What Do You “Hate” About Your Kitchen?
Maybe hate is too strong a word in properly defining a frustration you might have with your present kitchen space; but it is these dislikes that will prompt you to make some much needed changes. There’s no arguing of the inherent importance of a well-designed, attractive kitchen in the home as it is the centralized hub of nearly every critical household activity. Take these traits of dislikes and dysfunctions of your present kitchen and list them; and then take the energy of your dismay toward a more positive venture—make the changes of your kitchen that work for you, and not for it!
Is It the Cabinet Space?
The primary dysfunction often noted in an ineffective or inefficient kitchen space is typically addressed in the kitchen cabinetry. Chances are that you inherited these cabinets when you first purchased the home and the cabinet layout and function were likely chosen by the builder or the previous owner who managed their kitchen differently than you do. Perhaps the cabinet shelves are too narrow or set too close together and your daily dinnerware and glasses are scattered in several cabinets because, well, that’s what the space dictates. Is the corner base unit accessible, or is it a ‘dead zone’? Is the finish on the cabinets hard to maintain? Are the drawers adequate to your needs or could you use a few more? Is the entire cabinetry layout riddled with ‘fillers’, denoting that there is a lot of potential cabinet storage space that’s wasted by virtue of the size and configuration of the cabinets? Is the hardware tired and outdated?
Is It the Work Layout?
Another common critique of a dysfunctional kitchen area is that of the proximity of the major appliances to one another. With these appliances being positioned at opposing areas of the room, the tendency to put-on a lot of personal mileage during the course of meal preparation is high. Having a kitchen that is sensitive to the intelligent positioning of the appliances is vital in ensuring a friendly atmosphere for the chef. Are the appliances inadequate to the needs of the cook, kids or guests? Are these appliances outdated, mismatched or just plain ugly?
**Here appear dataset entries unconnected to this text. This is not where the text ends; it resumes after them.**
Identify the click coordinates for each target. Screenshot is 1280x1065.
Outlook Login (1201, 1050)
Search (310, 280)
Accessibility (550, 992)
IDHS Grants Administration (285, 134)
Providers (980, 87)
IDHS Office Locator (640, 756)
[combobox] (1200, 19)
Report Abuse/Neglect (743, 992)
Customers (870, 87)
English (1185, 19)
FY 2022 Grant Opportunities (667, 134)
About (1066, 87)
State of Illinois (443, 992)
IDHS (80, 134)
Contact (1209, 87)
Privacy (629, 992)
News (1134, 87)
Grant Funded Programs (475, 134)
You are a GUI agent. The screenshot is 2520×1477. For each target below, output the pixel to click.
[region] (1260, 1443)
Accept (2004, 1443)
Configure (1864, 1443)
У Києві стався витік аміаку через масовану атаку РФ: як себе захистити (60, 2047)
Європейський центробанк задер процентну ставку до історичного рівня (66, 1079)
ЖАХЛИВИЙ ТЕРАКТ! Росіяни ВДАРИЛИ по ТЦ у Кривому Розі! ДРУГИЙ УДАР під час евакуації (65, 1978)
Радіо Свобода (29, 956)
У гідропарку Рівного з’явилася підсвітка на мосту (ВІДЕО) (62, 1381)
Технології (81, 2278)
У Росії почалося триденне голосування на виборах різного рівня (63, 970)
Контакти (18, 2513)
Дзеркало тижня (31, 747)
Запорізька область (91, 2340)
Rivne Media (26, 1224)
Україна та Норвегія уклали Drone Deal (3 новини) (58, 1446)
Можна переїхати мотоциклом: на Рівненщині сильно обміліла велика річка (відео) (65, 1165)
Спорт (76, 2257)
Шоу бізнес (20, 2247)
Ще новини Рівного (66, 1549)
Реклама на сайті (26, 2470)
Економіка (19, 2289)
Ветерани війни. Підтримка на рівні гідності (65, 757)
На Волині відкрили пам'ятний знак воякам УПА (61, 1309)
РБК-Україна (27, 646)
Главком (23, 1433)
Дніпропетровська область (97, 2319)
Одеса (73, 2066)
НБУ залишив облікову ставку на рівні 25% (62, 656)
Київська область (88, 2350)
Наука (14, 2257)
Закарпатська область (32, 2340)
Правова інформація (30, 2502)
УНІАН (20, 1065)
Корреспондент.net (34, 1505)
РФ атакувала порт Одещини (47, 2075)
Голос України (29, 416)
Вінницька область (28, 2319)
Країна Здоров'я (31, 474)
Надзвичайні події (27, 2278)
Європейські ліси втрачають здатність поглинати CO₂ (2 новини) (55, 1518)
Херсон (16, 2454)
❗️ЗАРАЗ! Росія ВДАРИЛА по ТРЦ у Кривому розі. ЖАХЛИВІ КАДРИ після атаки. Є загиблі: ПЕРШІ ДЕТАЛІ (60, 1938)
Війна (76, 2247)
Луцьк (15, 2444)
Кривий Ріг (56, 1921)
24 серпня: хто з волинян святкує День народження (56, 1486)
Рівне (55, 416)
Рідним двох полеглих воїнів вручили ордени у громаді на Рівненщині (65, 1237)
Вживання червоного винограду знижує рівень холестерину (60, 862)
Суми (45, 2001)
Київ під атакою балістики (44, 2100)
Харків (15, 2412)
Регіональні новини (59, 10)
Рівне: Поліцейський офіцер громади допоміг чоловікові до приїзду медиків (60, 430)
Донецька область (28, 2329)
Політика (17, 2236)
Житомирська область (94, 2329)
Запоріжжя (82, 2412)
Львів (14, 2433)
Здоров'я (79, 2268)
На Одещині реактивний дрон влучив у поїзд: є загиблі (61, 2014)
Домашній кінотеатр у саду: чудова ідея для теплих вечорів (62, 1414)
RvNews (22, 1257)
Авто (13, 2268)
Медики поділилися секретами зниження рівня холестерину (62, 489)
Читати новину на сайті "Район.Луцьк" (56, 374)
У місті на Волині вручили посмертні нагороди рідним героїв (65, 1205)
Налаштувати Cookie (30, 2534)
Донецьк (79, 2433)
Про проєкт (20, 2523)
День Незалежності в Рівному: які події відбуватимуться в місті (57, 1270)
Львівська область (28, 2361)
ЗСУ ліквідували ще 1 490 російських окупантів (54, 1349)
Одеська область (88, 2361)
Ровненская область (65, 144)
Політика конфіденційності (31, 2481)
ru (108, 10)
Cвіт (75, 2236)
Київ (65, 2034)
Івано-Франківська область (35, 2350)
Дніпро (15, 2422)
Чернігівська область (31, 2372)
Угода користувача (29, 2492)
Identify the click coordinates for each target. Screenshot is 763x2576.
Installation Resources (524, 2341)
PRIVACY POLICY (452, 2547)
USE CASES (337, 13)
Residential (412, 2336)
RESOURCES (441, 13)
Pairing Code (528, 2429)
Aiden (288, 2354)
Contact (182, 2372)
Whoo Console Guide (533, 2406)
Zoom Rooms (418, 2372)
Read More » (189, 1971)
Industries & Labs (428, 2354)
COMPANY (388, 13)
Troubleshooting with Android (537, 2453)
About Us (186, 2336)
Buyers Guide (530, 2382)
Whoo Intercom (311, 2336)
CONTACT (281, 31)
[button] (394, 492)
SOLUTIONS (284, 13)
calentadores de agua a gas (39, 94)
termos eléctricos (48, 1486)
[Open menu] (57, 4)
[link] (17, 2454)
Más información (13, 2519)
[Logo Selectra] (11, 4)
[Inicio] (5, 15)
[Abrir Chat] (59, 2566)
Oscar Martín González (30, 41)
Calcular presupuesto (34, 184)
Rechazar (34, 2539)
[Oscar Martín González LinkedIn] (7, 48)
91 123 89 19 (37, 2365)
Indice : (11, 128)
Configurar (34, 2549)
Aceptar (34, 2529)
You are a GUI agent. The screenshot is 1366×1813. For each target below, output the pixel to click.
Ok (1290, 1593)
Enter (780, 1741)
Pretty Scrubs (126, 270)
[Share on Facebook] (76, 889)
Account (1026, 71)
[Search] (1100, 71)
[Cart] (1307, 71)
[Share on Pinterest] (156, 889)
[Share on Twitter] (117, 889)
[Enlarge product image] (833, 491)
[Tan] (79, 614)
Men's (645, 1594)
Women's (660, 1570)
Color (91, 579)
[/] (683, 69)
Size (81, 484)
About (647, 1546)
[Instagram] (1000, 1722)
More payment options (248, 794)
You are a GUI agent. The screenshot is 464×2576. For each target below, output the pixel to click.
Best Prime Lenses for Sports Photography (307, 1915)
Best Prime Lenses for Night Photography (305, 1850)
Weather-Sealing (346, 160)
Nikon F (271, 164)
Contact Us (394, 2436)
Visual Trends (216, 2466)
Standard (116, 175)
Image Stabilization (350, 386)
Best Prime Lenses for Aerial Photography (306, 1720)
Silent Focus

How’s the Countertop Space?
One of the most vocalized compliments of a well-designed kitchen is that of the expanse or the viable, usable space within the countertop surface. It seems that many people are quick to envy those homes which have more-than-adequate counter services—like you can never have too much. So, as you review your own present countertops, determine if you have what you need for counter services. Is your counter ‘chopped-up’ into segments that inhibit the means in which you use the kitchen? Could you use and island or a work station in your kitchen to help regulate or define certain usages of the countertop? Is the present countertop material hard to clean or showing excessive wear and tear?
Have You Just Gotten Used to It?
Some of the ‘dysfunctional’ or undesirable conditions of a kitchen are not always on the forefront of your mind as you have learned to accept or tolerate such things. Items like the kitchen sink and faucet, although an extremely important fixture in a kitchen, are often accepted for their limitations in an existing kitchen but are also one of the first things to be completely changed when the opportunity arises. Adequate kitchen lighting, whether generated naturally (windows, doors) or by strategic and aesthetically pleasing fixtures, will often go unnoticed; and folks will tend to deal with the shadows or simply introduce a portable light fixture into an existing kitchen—and that’s called, ‘accommodation’!
Once you’ve decided what works and what doesn’t work, start the process of planning and change. Your attitude and personal rejuvenation process begins with the critique and then with the execution of designing and creating a new, beautiful, working kitchen.